-- Problem to solve --
Which lines below hold the word "Switch"? Report each one.

(Stored items from a collection)
——

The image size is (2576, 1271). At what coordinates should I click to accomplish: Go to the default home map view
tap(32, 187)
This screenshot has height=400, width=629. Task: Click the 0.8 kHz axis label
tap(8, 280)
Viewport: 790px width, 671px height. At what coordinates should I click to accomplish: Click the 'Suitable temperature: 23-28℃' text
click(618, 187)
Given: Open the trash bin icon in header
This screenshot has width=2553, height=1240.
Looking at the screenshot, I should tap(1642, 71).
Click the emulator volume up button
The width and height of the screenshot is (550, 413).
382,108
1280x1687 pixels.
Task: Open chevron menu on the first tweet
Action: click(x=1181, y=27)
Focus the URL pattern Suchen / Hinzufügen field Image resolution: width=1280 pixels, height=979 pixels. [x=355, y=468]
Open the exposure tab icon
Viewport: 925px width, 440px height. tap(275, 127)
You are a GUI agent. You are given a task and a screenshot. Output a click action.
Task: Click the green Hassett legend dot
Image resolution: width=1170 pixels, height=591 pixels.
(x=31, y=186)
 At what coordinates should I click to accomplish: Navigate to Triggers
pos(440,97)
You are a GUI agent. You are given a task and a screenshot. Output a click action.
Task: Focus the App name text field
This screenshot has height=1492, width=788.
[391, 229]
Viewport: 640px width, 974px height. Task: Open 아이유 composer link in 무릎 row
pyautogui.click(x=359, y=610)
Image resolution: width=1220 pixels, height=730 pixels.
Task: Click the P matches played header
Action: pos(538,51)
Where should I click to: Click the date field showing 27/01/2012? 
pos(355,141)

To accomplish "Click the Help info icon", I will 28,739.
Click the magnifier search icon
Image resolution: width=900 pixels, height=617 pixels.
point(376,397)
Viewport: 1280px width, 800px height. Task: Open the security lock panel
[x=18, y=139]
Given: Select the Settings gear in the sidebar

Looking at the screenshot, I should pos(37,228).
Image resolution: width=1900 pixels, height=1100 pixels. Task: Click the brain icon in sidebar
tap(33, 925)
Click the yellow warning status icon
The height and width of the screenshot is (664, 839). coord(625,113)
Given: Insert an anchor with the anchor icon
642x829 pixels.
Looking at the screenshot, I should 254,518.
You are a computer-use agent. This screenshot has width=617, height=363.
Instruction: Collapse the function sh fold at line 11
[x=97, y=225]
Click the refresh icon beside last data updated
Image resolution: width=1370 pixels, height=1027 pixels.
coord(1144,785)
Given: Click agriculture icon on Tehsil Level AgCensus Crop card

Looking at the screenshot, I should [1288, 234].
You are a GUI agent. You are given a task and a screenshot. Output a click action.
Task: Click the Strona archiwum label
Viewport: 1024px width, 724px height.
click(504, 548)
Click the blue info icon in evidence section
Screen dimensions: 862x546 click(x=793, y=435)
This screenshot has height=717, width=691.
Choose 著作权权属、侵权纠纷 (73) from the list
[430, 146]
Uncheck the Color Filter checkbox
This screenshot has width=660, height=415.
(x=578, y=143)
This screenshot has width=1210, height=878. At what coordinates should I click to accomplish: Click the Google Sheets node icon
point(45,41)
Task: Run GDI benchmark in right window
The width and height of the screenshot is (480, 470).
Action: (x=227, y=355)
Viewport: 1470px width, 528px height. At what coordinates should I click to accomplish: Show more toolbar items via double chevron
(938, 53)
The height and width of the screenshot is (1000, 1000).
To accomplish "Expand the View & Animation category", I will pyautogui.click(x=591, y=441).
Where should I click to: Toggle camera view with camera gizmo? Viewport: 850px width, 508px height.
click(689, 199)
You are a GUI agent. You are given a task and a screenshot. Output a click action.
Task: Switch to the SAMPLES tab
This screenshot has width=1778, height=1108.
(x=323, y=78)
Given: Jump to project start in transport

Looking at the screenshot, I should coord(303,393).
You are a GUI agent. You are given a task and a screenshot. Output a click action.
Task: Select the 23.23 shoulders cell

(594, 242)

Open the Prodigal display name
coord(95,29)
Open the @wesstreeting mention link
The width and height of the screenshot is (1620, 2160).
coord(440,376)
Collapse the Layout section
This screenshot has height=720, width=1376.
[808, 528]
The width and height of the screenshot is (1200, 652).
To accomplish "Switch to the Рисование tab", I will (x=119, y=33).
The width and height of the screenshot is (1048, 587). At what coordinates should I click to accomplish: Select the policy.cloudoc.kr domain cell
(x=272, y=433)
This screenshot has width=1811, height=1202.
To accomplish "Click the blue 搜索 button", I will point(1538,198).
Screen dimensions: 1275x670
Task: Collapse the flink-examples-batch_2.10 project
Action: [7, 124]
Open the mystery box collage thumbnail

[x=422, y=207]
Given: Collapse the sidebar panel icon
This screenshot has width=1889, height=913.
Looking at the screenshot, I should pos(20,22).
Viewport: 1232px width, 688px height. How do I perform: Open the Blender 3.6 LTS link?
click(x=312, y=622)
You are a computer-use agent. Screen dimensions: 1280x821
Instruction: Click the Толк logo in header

——

-- Exercise result --
Task: Switch to the SAMPLES tab
To accomplish "Switch to the Рисование tab", I will (x=119, y=33).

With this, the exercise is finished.